Soviet officials have told experts, including some of those who attended the London conference, that they were mistaken in claiming that because the U.S. President was not Jewish and only a minority of Senators were Jews, it was not the Jews who make policy. “You don’t read the situation properly,” they say.

“It’s not these leaders themselves you have to look at to know who wields power. Look at their aides and experts — nearly all of them are Jews; and it is they who draft policy,” the experts have been told.

Dinstein said: “The experts were all agreed that the Kremlin leaders seem to believe the great bluff of the Protocols of the Elders of Zion. They are convinced that it is Jewish power which runs the U.S., at least.”

The experts attending the London conference had gathered to try and establish “what went right and led the Kremlin to begin allowing Jews to emigrate, and then what went wrong and brought out the decline of emigration.”

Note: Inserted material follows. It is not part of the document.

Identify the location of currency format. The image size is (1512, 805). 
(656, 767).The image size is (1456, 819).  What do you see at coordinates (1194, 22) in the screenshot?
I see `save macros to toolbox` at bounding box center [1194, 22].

The Kremlin decision to allow Jews to leave the Soviet Union to join relatives in Israel appears to have been taken some time between 1963 and 1965. but only “driplets” managed to get exit visas by 1967, when even that trickle was stopped in July 1967, at the outbreak of the six-day war.

Emigration started again in September, 1968, but it seems to have been the world outrage at the Leningrad trials and the publicity engendered by the First Brussels Conference in 1971 which brought about what became almost a mass movement of Jews from the Soviet Union.

By 1979 the exit figure peaked at over 50,000 but has since declined annually from 9.000 in 1980 to only 2,000 last year. Although a monthly figure is no absolute indicator, the January 1983 emigration figure was a bare 81, with only 19 of them coming to Israel. The others all went on to the U.S.

The Sovietologists tended to agree that the move to America rather than to Israel had little to do with the Kremlin decision to slow down emigration.

SITUATION SINCE THE LATE 1960’S

Since emigration restarted in the late 1960’s, about 260,000 Russian Jews have left the Soviet Union. According to the best estimates, another 380,000 Russian Jews have sent their personal details to Israel for the Israeli government to send on entrance visas for presentation to the Soviet authorities. This makes an astonishing 600,000 Soviet Jews who have left or have shown an active interest in leaving the Soviet Union.

And the figure will almost certainly increase. It is a known fact that the more exit visas granted at any time, the larger the number applying for exit permits.

At the same time,the number of refuseniks has remained constant, at about 3,000 a year — except for last year, when the number rose sharply to 8,000, A refusenik is described by the experts as a man who has received a formal written refusal to his application for an exit visa.

Many others are not officially refuseniks because they have not yet received the formal rejection. Hundreds, or even thousands of them, have been told to go back and bring further details — a delaying tactic which is a form of harassment and intimidation.

The very fact of starting the process which will hopefully eventually lead to an exit visa is already a commitment in itself. As applications must be sent by mail, and not hand-carried by visitors or messengers, they are an open and official announcement, because of censorship.

Citizens are frequently summoned to the visa office and queried about the contents of letters from abroad, even if the letter itself has not yet been delivered by the post office to the addressee.

REVERSION TO LENINIST-STALINIST THEORY

Another point on which the Soviet experts were agreed was that the Kremlin was reverting to an old Leninist and Stalinist theory of the integration of national elements in the Soviet Union.

Reference to “a fusion of nationalities” by Soviet leader Yuri Andropov alarmed the experts, as a hint of a further crackdown on ethnic and national groups, including the Jews. But on the other hand, it is being made more difficult for Jews to “fuse” or integrate through marriages with non-Jews.

While the offspring of such integrated marriages can opt for which ethnic group they wish to embrace, “internal passports,” the identity cards all Soviet citizens must carry, now bear the nationality of both father and mother.